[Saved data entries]
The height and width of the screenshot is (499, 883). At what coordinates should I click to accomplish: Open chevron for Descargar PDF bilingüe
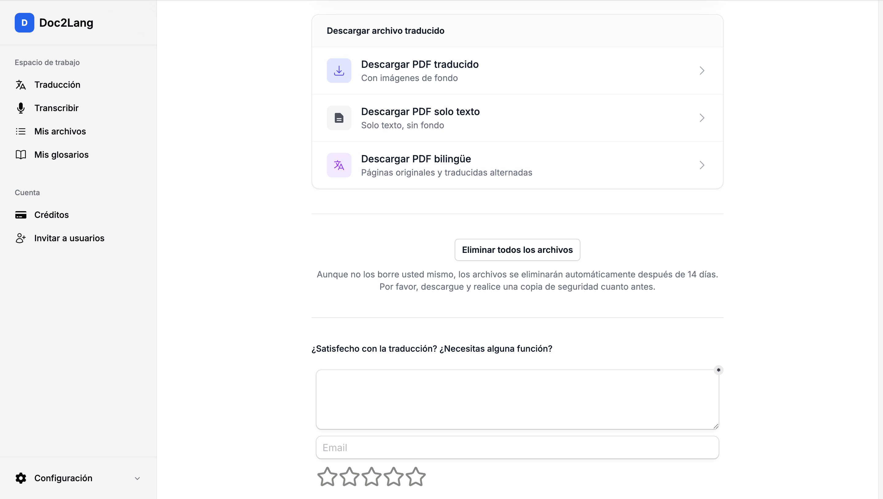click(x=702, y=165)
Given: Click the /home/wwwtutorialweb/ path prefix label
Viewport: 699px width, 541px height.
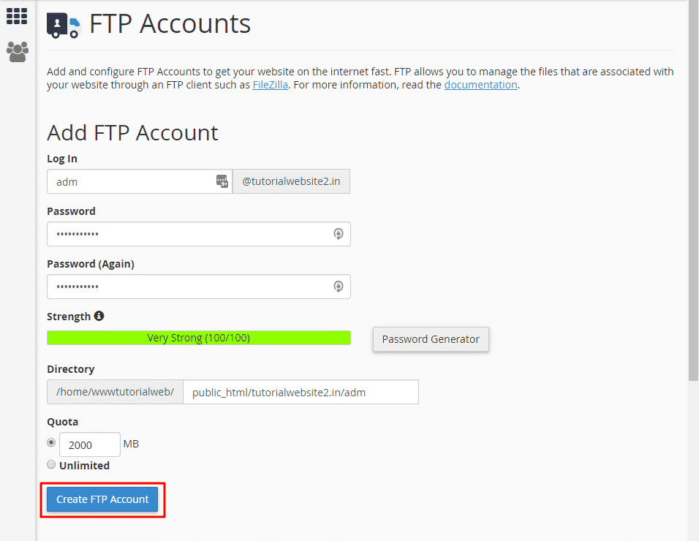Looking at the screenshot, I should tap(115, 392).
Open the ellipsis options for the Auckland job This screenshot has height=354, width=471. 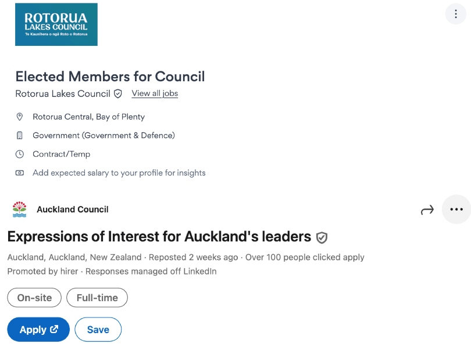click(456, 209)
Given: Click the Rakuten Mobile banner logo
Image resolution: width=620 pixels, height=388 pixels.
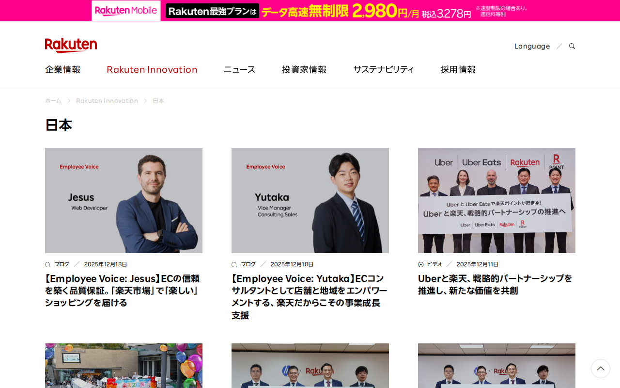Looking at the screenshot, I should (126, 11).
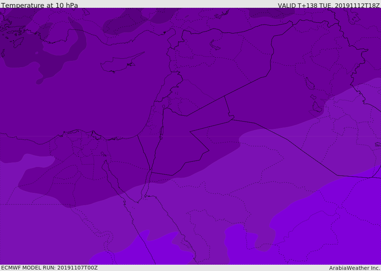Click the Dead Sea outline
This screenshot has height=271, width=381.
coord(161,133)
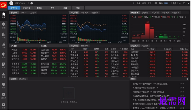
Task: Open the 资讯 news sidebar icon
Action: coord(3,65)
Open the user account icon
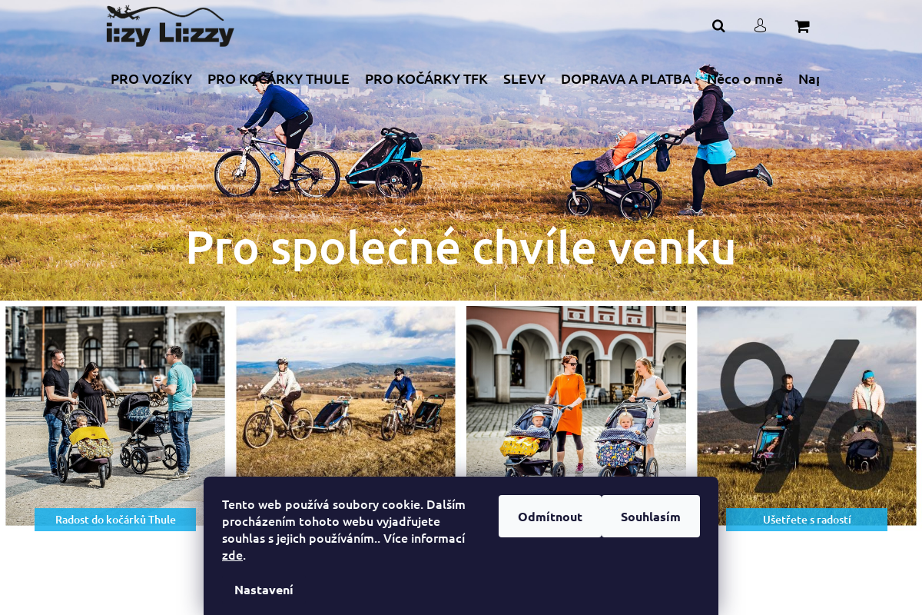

# TASK GOAL
Looking at the data above, say how many lines contain "Given", and give no other words.

# ANSWER FOR THE TASK
2